• O que fazer: De acordo com o texto fornecido, de qual escola Maria Cecília Costa Oliveira é analista-membro?
── Texto fornecido ──
An 8 Col. LEPSI IP/FE-USP 2011

 

Fragmentos de estudo de um caso: Claudia e o bom de bola

 

Fragments of a case study: Claudia and the "ace" with a ball

 

 

Maria Cecília Costa OliveiraI; Sávio Silveira QueirozII

IPsicanalista. Analista-membro da Escola Lacaniana de Psicanálise de Vitória. Diretora da Escola da Ilha-Florescer, em Vitória-ES. Mestranda do Programa de Pós-Graduação em Psicologia da Universidade Federal do Espírito Santo. Endereço: Rua Constante Sodré, 961/702, Praia do Canto, Vitória-ES. CEP 29055 420. Tel: 27-32255261. cecilia@florescer-ilha.com.br
IIProfessor Associado do Departamento de Psicologia Social e do Desenvolvimento da Universidade Federal do Espírito Santo. Endereço: Rua Arthur Czartoryski, 587/903, Jardim da Penha, Vitória-ES. CEP 29060 370.  Tel:27-81348960. savioqueiroz@terra.com.br

 

 


RESUMO

Apresentaremos um fragmento de um estudo de caso com objetivo exploratório que investigou as concepções do professor a respeito da transferência na relação professor-aluno e como tais concepções são por eles construídas.
───
── Dados brutos ──
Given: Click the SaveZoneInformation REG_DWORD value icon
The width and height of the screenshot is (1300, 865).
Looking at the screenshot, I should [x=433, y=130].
───
• Sua resposta: Da Escola Lacaniana de Psicanálise de Vitória.